→ What to work on: A faithful, complete copy of the records is required.

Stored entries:
☆ ☆ ☆ ☆ ☆

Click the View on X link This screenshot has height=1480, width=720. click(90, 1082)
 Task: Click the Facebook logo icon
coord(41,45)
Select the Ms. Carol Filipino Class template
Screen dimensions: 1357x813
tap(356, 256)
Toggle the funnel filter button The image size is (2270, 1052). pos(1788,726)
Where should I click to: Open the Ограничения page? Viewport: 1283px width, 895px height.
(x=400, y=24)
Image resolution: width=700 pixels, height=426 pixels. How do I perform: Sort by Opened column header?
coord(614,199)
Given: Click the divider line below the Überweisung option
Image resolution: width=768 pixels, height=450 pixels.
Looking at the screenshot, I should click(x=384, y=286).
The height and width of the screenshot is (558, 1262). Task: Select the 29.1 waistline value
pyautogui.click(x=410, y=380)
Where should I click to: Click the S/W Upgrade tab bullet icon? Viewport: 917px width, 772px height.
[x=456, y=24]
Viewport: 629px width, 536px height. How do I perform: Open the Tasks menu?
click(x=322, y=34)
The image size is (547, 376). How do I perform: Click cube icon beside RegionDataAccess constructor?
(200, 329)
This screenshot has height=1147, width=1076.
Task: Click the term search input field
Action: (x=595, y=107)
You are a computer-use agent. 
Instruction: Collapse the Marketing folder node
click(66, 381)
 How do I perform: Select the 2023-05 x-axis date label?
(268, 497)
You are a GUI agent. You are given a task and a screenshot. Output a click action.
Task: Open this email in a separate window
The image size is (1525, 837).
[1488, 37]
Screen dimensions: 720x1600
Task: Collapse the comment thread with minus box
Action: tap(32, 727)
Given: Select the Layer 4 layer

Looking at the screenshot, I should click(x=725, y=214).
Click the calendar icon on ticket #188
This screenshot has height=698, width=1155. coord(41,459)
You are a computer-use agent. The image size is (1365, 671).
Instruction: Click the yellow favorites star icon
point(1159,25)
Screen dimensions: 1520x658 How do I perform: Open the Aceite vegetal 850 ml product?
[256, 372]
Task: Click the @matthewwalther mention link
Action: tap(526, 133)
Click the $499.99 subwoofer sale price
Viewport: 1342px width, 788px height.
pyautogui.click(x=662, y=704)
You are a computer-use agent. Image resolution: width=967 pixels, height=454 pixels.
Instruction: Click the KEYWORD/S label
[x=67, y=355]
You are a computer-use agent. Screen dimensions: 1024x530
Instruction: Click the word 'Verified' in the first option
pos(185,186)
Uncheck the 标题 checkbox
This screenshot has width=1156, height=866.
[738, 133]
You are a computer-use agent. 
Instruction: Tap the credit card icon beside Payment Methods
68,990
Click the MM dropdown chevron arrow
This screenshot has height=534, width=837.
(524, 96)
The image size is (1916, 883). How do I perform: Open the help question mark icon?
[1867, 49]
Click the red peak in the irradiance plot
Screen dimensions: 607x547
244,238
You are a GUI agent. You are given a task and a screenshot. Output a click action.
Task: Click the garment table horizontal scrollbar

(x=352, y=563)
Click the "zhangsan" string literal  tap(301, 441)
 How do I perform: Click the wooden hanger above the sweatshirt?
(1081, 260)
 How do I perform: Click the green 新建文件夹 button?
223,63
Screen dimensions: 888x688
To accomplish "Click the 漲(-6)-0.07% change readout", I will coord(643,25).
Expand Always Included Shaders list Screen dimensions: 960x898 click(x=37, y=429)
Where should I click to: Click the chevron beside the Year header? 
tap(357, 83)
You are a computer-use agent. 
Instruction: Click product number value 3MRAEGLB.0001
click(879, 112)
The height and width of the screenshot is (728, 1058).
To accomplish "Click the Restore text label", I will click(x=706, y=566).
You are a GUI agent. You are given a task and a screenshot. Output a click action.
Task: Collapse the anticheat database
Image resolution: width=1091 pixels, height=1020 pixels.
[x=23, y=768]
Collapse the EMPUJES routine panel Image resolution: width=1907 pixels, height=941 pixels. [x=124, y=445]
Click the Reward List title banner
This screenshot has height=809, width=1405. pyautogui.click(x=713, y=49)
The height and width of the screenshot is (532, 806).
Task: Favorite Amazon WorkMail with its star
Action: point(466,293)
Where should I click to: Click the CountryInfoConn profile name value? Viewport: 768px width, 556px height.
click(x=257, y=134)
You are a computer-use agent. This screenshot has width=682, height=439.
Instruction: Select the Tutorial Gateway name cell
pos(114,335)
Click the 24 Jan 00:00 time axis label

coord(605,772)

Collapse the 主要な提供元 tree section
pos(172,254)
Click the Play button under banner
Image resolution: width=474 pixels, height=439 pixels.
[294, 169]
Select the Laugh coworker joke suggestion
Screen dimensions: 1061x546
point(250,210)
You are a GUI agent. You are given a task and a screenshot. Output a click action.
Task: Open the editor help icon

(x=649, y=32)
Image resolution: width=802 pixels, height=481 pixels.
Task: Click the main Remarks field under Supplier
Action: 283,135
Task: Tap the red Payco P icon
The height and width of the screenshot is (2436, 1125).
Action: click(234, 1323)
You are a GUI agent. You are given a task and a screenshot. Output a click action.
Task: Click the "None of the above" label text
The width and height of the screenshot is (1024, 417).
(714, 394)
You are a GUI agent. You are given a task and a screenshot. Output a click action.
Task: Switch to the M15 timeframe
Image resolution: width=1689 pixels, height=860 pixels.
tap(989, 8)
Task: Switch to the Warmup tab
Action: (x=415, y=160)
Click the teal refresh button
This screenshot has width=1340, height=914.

☆ ☆ ☆ ☆ ☆

→ Response:
Click the View on X link This screenshot has height=1480, width=720. click(90, 1082)
 Task: Click the Facebook logo icon
coord(41,45)
Select the Ms. Carol Filipino Class template
Screen dimensions: 1357x813
tap(356, 256)
Toggle the funnel filter button The image size is (2270, 1052). pos(1788,726)
Where should I click to: Open the Ограничения page? Viewport: 1283px width, 895px height.
(x=400, y=24)
Image resolution: width=700 pixels, height=426 pixels. How do I perform: Sort by Opened column header?
coord(614,199)
Given: Click the divider line below the Überweisung option
Image resolution: width=768 pixels, height=450 pixels.
Looking at the screenshot, I should click(x=384, y=286).
The height and width of the screenshot is (558, 1262). Task: Select the 29.1 waistline value
pyautogui.click(x=410, y=380)
Where should I click to: Click the S/W Upgrade tab bullet icon? Viewport: 917px width, 772px height.
[x=456, y=24]
Viewport: 629px width, 536px height. How do I perform: Open the Tasks menu?
click(x=322, y=34)
The image size is (547, 376). How do I perform: Click cube icon beside RegionDataAccess constructor?
(200, 329)
This screenshot has height=1147, width=1076.
Task: Click the term search input field
Action: (x=595, y=107)
You are a computer-use agent. 
Instruction: Collapse the Marketing folder node
click(66, 381)
 How do I perform: Select the 2023-05 x-axis date label?
(268, 497)
You are a GUI agent. You are given a task and a screenshot. Output a click action.
Task: Open this email in a separate window
The image size is (1525, 837).
[1488, 37]
Screen dimensions: 720x1600
Task: Collapse the comment thread with minus box
Action: tap(32, 727)
Given: Select the Layer 4 layer

Looking at the screenshot, I should click(x=725, y=214).
Click the calendar icon on ticket #188
This screenshot has height=698, width=1155. coord(41,459)
You are a computer-use agent. The image size is (1365, 671).
Instruction: Click the yellow favorites star icon
point(1159,25)
Screen dimensions: 1520x658 How do I perform: Open the Aceite vegetal 850 ml product?
[256, 372]
Task: Click the @matthewwalther mention link
Action: tap(526, 133)
Click the $499.99 subwoofer sale price
Viewport: 1342px width, 788px height.
pyautogui.click(x=662, y=704)
You are a computer-use agent. Image resolution: width=967 pixels, height=454 pixels.
Instruction: Click the KEYWORD/S label
[x=67, y=355]
You are a computer-use agent. Screen dimensions: 1024x530
Instruction: Click the word 'Verified' in the first option
pos(185,186)
Uncheck the 标题 checkbox
This screenshot has width=1156, height=866.
[738, 133]
You are a computer-use agent. 
Instruction: Tap the credit card icon beside Payment Methods
68,990
Click the MM dropdown chevron arrow
This screenshot has height=534, width=837.
(524, 96)
The image size is (1916, 883). How do I perform: Open the help question mark icon?
[1867, 49]
Click the red peak in the irradiance plot
Screen dimensions: 607x547
244,238
You are a GUI agent. You are given a task and a screenshot. Output a click action.
Task: Click the garment table horizontal scrollbar

(x=352, y=563)
Click the "zhangsan" string literal  tap(301, 441)
 How do I perform: Click the wooden hanger above the sweatshirt?
(1081, 260)
 How do I perform: Click the green 新建文件夹 button?
223,63
Screen dimensions: 888x688
To accomplish "Click the 漲(-6)-0.07% change readout", I will coord(643,25).
Expand Always Included Shaders list Screen dimensions: 960x898 click(x=37, y=429)
Where should I click to: Click the chevron beside the Year header? 
tap(357, 83)
You are a computer-use agent. 
Instruction: Click product number value 3MRAEGLB.0001
click(879, 112)
The height and width of the screenshot is (728, 1058).
To accomplish "Click the Restore text label", I will click(x=706, y=566).
You are a GUI agent. You are given a task and a screenshot. Output a click action.
Task: Collapse the anticheat database
Image resolution: width=1091 pixels, height=1020 pixels.
[x=23, y=768]
Collapse the EMPUJES routine panel Image resolution: width=1907 pixels, height=941 pixels. [x=124, y=445]
Click the Reward List title banner
This screenshot has height=809, width=1405. pyautogui.click(x=713, y=49)
The height and width of the screenshot is (532, 806).
Task: Favorite Amazon WorkMail with its star
Action: point(466,293)
Where should I click to: Click the CountryInfoConn profile name value? Viewport: 768px width, 556px height.
click(x=257, y=134)
You are a computer-use agent. This screenshot has width=682, height=439.
Instruction: Select the Tutorial Gateway name cell
pos(114,335)
Click the 24 Jan 00:00 time axis label

coord(605,772)

Collapse the 主要な提供元 tree section
pos(172,254)
Click the Play button under banner
Image resolution: width=474 pixels, height=439 pixels.
[294, 169]
Select the Laugh coworker joke suggestion
Screen dimensions: 1061x546
point(250,210)
You are a GUI agent. You are given a task and a screenshot. Output a click action.
Task: Open the editor help icon

(x=649, y=32)
Image resolution: width=802 pixels, height=481 pixels.
Task: Click the main Remarks field under Supplier
Action: 283,135
Task: Tap the red Payco P icon
The height and width of the screenshot is (2436, 1125).
Action: click(234, 1323)
You are a GUI agent. You are given a task and a screenshot. Output a click action.
Task: Click the "None of the above" label text
The width and height of the screenshot is (1024, 417).
(714, 394)
You are a GUI agent. You are given a task and a screenshot. Output a click action.
Task: Switch to the M15 timeframe
Image resolution: width=1689 pixels, height=860 pixels.
tap(989, 8)
Task: Switch to the Warmup tab
Action: (x=415, y=160)
Click the teal refresh button
This screenshot has width=1340, height=914.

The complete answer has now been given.